Over the past weekend, Kate was riffling through some “old” mementos from last year’s Christmas festivities. She came across a tiny doll all dressed up to look like a gingerbread girl.
She held it out to me to inspect, “Who gave me this?” she asked (perfectly, I might add). I told her it was a little girl named Brooke who has/had apraxia.
“Oh, right. Well, I don’t have apraxia anymore,” she informed me.
I nodded and smiled, pleased with her aritiulation and insight. Kate continued to hop around the room and dig through the box of holiday-themed toys.

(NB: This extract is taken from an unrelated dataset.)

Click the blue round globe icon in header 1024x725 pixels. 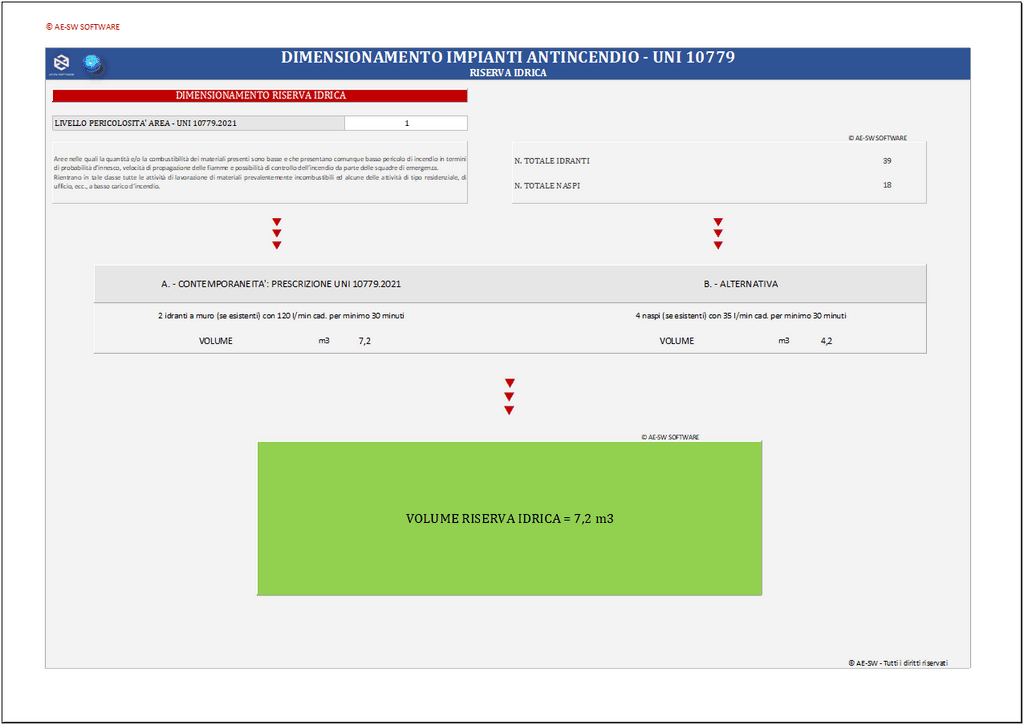93,65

And I continued to muse how much life had changed in the past year. One tiny year. In a child’s life, that 365 days that have passed can seem to transform a kid from the “grunting and pointing” variety to one that can articulate thoughts, feelings, and memories. Of course, it all comes with a lot of hard work–theirs, yours, and the SLP’s–but one year can make a big difference.
As we were chatting with my family at the holiday table, it dawned on me just how consuming CAS (apraxia) can be for a family. While the “worst” of apraxia often hits kids at an early age (perhaps learning the diagnosis when the child is around 2.6 years- 3 years) and beginning to show signs of resolving around 4.6-5years, it is relatively short-lived. However, during that very intense period of about 3 years, apraxia is about all a parent thinks about–how to help, when and where to go to therapy, what caused it, what to do at home to help, etc.
By now–at nearly 6 years old–I am happy to say that apraxia is one of the lesser concerns for me, my family, and most of all–Kate. (Of course, Kate’s progress is not meant to be a representation of how all kids with CAS do. CAS is a part of a continuum with mild to profound cases. Every child resolves at different ages.)
I know we’re not totally of-ot-the-woods just yet. Sure, she’s still working on trying to read (phonics and rhyming are more challenging to kids who’ve had CAS) and her social world expands and academics get more challenging, we may see a resurgance of symptoms. But for now, I can safely say that we are in apraxia “remission.”
Take a minute and reflect just how far your child has come in the last year in regards to apraxia. Here are a few prompts to get you started:
- Who was your child’s therapist a year ago? What were some of the challenging words at the time?
- Was your child able to say “Merry Christmas,” “Happy Holidays,” “Santa,” “Snow,” or some other variation a year ago?
- What was your child’s primary mode of communication last year? Did he grunt and point? Single words? 2-3 word sentences? Where is he now?
It’s always fun to look back and see progress. Remind your child how proud you are of her accomplishments! Happy Monday.